If the club owner does not own their real estate and is leasing space, using an SBA loan to purchase a location provides stability and future equity to the business owner.  The business must occupy 51% of the space so the option of purchasing a larger building than the club needs is an option.  This expands the real estate options available and offers an opportunity for the club owner to rent out the existing space to a symbiotic business such as a nursery or a health food store.

 

3. Access Working Capital for your New or Existing Club

Most small businesses need working capital, however many owners are unable to obtain this type of financing because their business is too small or it lacks the necessary collateral.  The SBA Express Loan Program is a relatively new program designed so that the collateral for the loan is the business assets.  The intended use of funds is nearly unlimited; however, the business must be open with a certificate of occupancy to insure that the funds are not used for construction.  The SBA Express loan program was designed to provide working capital to operating businesses especially in the critical early years.  The SBA announced a temporary waiver of their guarantee fee on all SBA loans $150,000 and below to assist small businesses access capital to help sustain and grow their business.
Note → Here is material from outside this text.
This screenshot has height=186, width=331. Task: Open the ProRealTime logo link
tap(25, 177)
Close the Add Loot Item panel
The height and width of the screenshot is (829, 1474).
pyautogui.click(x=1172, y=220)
Since this loan program is designed to provide working capital, it is symbiotic with an equipment lease so new business owners can access capital to finance their fitness and non-fitness equipment using an equipment lease. In addition, the new club owner can assess working capital once open using the SBA Express loan!

 

4. Finance a New Business Venture or A Major Expansion

The SBA 7(a) program is designed to provide financing for 70-85% of a major business venture. The typical loan amount will be no less than $350K and as the table below shows, can range up to $5M.  First, the total cost of the project from inception to the point when the business is profitable is quantified. All costs including, but not limited to equipment, lease deposits, buildout, working capital, franchise fees and contingency allowance must be included.  The borrower(s) are responsible to contribute the 15-30% portion of the project cost to the business from funds that were NOT borrowed such as a home equity loan. This loan type requires additional collateral up to the loan amount provided by the borrower(s). The collateral can include the business assets such as the fitness equipment, personal real estate and/or marketable securities. This SBA loan is secured both by the additional collateral and by the SBA guarantee which enhances the chance that the loan application will be approved even in the case that the business is a start-up with no previous track record.